Este fato me fez refletir sobre a beleza da simplicidade. Não a simplicidade que ignora questões relevantes – isso é obscurantismo. Se por um lado a complexidade não deve nos impedir de examinar um tema, contanto que sejamos humildes e submissos às Escrituras, por outro lado a verdadeira simplicidade não pode ignorar questões complexas. Gosto muito de uma frase atribuída a um juiz norte-americano: “Eu não daria um centavo pela simplicidade que há deste lado da complexidade, mas daria minha vida pela simplicidade que existe do outro lado da complexidade”.[1]
Lendo os evangelhos, percebemos que a fala de Jesus não era complexa, mas simples.
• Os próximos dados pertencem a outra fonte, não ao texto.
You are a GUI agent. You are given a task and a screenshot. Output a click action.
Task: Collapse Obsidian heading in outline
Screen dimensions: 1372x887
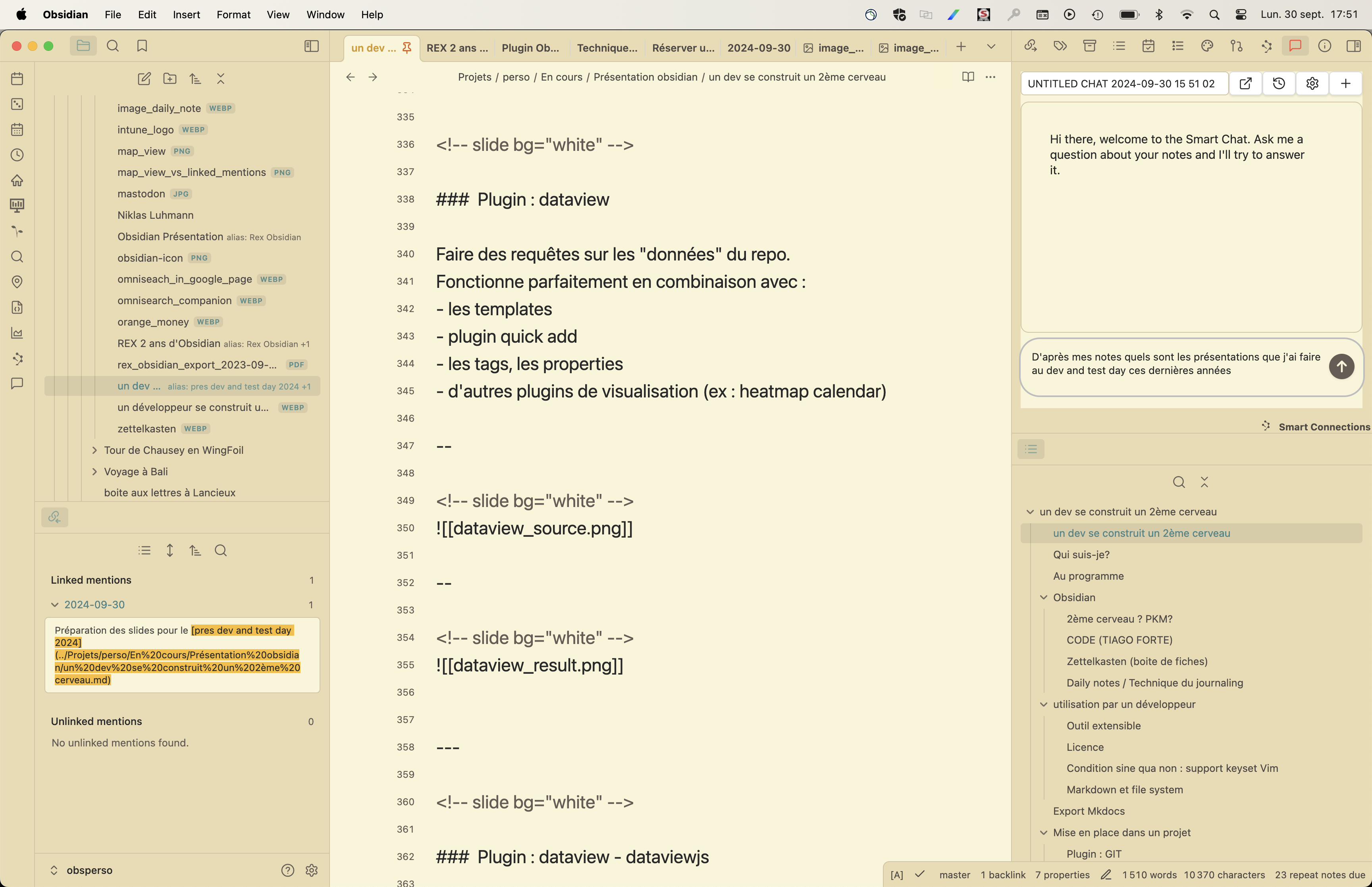(1043, 597)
Os humildes e excluídos eram atraídos por suas palavras. As crianças o buscavam. Na verdade, diante da interpelação dos mestres da lei, seus argumentos pareciam muito simples, mas de profunda sabedoria. De fato, sua sabedoria espantava seus ouvintes (Marcos 6.2).
Em contrapartida, ao exortar Timóteo a corrigir falsos mestres em Éfeso, Paulo adverte em 1Timóteo 1.6-7: “Alguns se desviaram dessas coisas, voltando-se para discussões inúteis, querendo ser mestres da lei, quando não compreendem nem o que dizem nem as coisas acerca das quais fazem afirmações tão categóricas”. Aparentemente estes homens estavam buscando discussões e fazendo afirmações complexas sem compreender o tema. Pode-se dizer que eles tinham paixão pela complexidade.
Já no Salmo 131, temos outro convite à simplicidade:
1Senhor, o meu coração não é orgulhoso e os meus olhos não são arrogantes. Não me envolvo com coisas grandiosas nem maravilhosas demais para mim. 2De fato, acalmei e tranquilizei a minha alma. Sou como uma criança recém-amamentada por sua mãe; a minha alma é como essa criança. 3Ponha a sua esperança no Senhor, ó Israel, desde agora e para sempre!
O salmista parece equiparar o anseio pelo complexo e grandioso com o orgulho e a arrogância. Certamente a imagem da criança recém-amamentada é de alguém que se satisfaz com a simplicidade. O salmo termina com uma exortação para colocar a esperança no Senhor.
Refletindo sobre este tema, quero me comprometer a
- não fugir de temas complexos, mas usar as verdades que conheço para explicar a realidade que Deus criou;
- buscar a simplicidade ao tratar desses temas, sem ignorar questões pertinentes; e
- trabalhar sempre com a perspectiva de que a resposta última está em Deus, por isso devo lidar com tais temas com toda a humildade.
Minha oração é que você, assim como eu, encontre na simplicidade o consolo de quem teme a Deus.
Nota
- Frase atribuída a Oliver Wendell Holmes Jr., advogado, professor e juiz da Suprema Corte norte-americana entre os anos de 1902 a 1932.